Health/Wellness

Physician's photographs zoom in on homecare

Dr. Mark Nowaczynski has spent his entire career tending to his senior Toronto patients, treating them at his office at Yonge and Eglinton or making house calls, and watching as they learned to make do with few support services.


[ 2004-12-08 ]


Dr. Mark Nowaczynski brings the plight of the elderly to the forefront with his stark photography.

By the late 1990s, however, he'd seen enough of the punishing inadequacies of Ontario's homecare system, as reflected by the sickness, squalor and solitude of his housebound patients.

A long-time photography buff, he began asking them for permission to document their situations.

"Many said no because they were ashamed," says the 45-year-old physician. "Here they are living in grinding poverty, in bachelor apartments, in tattered clothes. I told them it was so important to show that this is the reality in the heart of Canada's richest city."

Deeply passionate doctor


Most of the patients put their faith in their even-keeled yet deeply passionate doctor, and as a result, he has amassed a sizable body of stark, black and white photography of his vulnerable charges, including: George W., a retired postman and WWII veteran suffering from emphysema, chronic bronchitis, heart disease, diabetes and more, who received just two hours of homecare a week; Doris A., who despite living with an ischemic leg, worn out hip joint, osteoarthritis and two former fractures, was forced to make do with just four hours a week; and Constance C., who, at 91 and with heart problems and dementia, was left in the lurch in 2002 when her six weeks of steady, post-acute home care for a broken arm was abruptly cut off.


"It's a group of people that came of age during the Depression, and they are used to sacrificing," Nowaczynski says. "I find it a sick irony that they are being forced to relive the privations of their youth."

On Mother's Day 2001, his private concerns about what he sees as Canada's silent health-care epidemic gained a powerful public platform when a national daily newspaper published his story and his photography over a three-page spread. The piece generated tremendous public buzz and won an award for excellence in health-care reporting from the Canadian Nurses Association.

Nowaczynski first started experimenting with photography at 16 as a hobby; it has only been in the last few years that he has discovered its ability to expose and address social ills.

"I realized this is a powerful way to get at people.
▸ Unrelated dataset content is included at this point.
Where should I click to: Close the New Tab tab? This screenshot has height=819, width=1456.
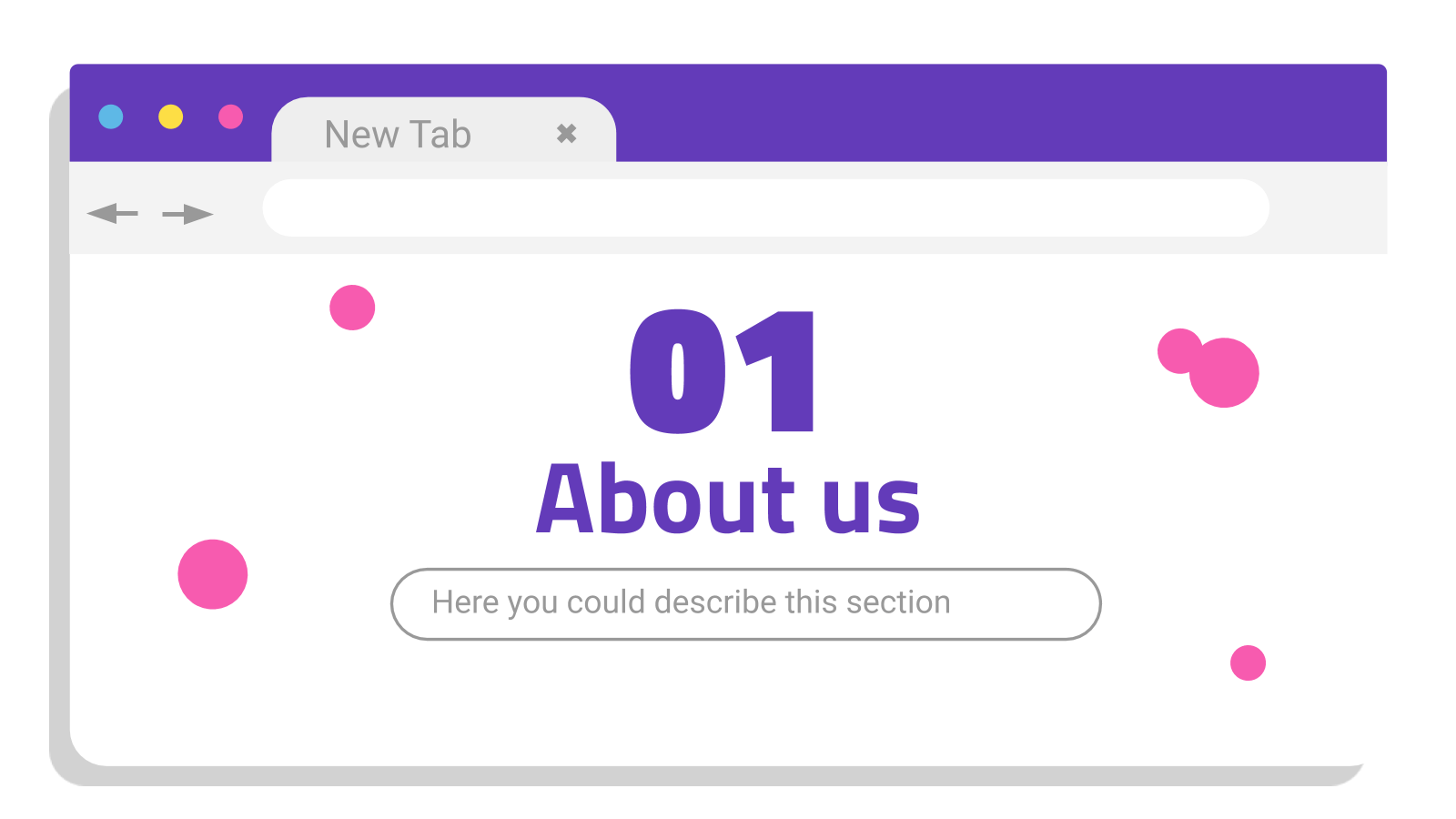pos(566,134)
The whole point is to stimulate change."

It's a vehicle that has connected him with numerous homecare agencies, and enabled him to press his arguments with key policymakers. But so far, he says, he has had little luck getting politicians to see the medical and social benefits of increasing spending on homecare.

'Avoiding the issue'


"Politicians are avoiding the issue of letting people stay in their homes and providing services to prevent institutionalization," he says. "I don't think the issue of chronic supportive care is very high on their agenda."

But he says that as the baby boom generation, the fastest-growing segment of society, enters its golden years, spending on homecare will have to increase beyond the current average of 4% of provincial healthcare budgets.

"The majority of the homecare budget goes to post-acute home care -- where does this leave senior citizens who need chronic geriatric home care?" he says.

So far, his photography helped his patient Constance bypass the lineup to land a spot at a Toronto assisted-living facility. It has also landed him at the centre of an entirely new adventure: a documentary produced by the National Film Board that chronicles his work and the personal stories of three of his patients. Called House Calls, the film will premier at the Hot Docs film festival next spring.

"I realized that the movie will be an excellent vehicle to get through doors that are otherwise hard to get through," he says. "It's a tool that will raise a considerable amount of awareness and certainly amplify whatever effort I've made to date."

Meanwhile, the experience has led Nowaczynski to view improving homecare as his life's work, and in January he will make house calls for half of his workload.

"It makes sense to me to do that. All of us are getting old, and we don't want to end up like this."